Not only did they do that, but they also made the law retrospective, a practice that has become more common over the last decade or so, but used to be never done. I believe Tony Blair implemented the first such law. This means that even if the financial construct you used WAS legal at the time, at a later date it can be declared ILLEGAL and you can be fined/prosecuted etc. for using it!!
As a for instance. Jimmy Carr and his investment antics. The mechanism he used at the time it was created was perfectly LEGAL. Immoral maybe, but legal. It is only this law that has made that type of financial arrangement illegal and because the law allows backdating, it became not just ILLEGAL from that moment on, but since it was created!! Now, I'm not defending what Jimmy Carr did and it may well have been immoral, but there is a big difference between immoral and illegal. After all, can anyone honestly say they have never avoided tax (cash in hand etc.etc.). I suspect almost nobody can claim to be totally free of guilt.

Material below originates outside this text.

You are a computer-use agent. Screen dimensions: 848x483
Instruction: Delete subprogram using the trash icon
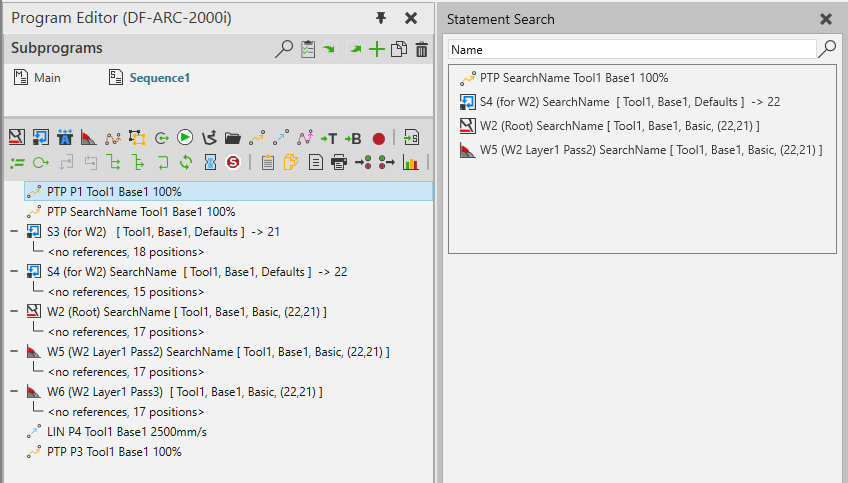click(x=421, y=49)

So, what's the difference? Maybe it's simply down to the level of avoidance? A few quid, that's fine, but thousands (or maybe tens of thousands) and it becomes wrong? I don't know. But financial instruments that were perfectly legal at the time they were created and for many years since are now being declared illegal and people being chased for tax on them. Whilst one can argue about the morality argument, it does seem perverse to find someone guilty of an offense before it even became an offense!!